**ACTION ITEM:** Only the lines from the one containing "At what coordinates should I click to accomplish: Go" through the end of the listing below belong in your answer; retype them exactly.

**ENTRIES PROVIDED:**
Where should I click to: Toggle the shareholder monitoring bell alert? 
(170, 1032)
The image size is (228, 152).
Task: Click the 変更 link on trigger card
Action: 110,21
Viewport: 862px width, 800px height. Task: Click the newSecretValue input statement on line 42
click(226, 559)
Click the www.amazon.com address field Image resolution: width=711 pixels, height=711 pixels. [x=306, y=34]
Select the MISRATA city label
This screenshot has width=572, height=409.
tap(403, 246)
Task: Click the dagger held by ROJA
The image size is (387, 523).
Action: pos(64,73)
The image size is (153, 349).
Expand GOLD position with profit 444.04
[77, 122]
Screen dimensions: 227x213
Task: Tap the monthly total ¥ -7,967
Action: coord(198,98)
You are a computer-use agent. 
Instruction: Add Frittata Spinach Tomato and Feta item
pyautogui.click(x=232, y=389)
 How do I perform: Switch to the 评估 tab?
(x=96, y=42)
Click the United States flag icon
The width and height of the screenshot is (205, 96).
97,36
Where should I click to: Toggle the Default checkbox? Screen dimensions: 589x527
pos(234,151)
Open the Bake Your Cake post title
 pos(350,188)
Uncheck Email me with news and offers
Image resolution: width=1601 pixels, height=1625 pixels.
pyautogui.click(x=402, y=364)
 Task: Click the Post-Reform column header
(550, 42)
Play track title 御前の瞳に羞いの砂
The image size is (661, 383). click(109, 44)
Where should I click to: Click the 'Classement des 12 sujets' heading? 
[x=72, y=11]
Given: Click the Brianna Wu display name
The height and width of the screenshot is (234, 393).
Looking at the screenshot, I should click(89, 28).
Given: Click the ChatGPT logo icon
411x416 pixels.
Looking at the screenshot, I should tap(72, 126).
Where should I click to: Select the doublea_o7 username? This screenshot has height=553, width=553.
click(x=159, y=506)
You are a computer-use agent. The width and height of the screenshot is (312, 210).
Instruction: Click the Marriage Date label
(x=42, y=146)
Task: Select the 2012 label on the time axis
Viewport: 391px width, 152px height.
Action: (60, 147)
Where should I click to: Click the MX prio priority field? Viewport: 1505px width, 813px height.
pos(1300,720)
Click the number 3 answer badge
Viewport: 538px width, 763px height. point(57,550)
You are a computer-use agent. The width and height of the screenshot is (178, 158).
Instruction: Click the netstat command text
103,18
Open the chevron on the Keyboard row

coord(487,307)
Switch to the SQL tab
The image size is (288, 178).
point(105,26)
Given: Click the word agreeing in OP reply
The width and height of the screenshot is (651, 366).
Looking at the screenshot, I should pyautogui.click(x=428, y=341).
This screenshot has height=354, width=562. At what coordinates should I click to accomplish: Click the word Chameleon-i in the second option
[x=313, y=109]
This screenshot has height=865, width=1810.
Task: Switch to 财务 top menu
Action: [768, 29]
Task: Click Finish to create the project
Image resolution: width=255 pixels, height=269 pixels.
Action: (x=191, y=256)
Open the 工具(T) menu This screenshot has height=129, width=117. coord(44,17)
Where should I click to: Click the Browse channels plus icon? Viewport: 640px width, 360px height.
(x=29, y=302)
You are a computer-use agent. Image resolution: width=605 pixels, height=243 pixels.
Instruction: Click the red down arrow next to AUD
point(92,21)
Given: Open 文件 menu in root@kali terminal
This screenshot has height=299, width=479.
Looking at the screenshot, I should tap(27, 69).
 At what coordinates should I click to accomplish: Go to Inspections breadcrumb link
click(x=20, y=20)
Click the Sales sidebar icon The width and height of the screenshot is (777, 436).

**REPLY:**
 At what coordinates should I click to accomplish: Go to Inspections breadcrumb link
click(x=20, y=20)
Click the Sales sidebar icon The width and height of the screenshot is (777, 436).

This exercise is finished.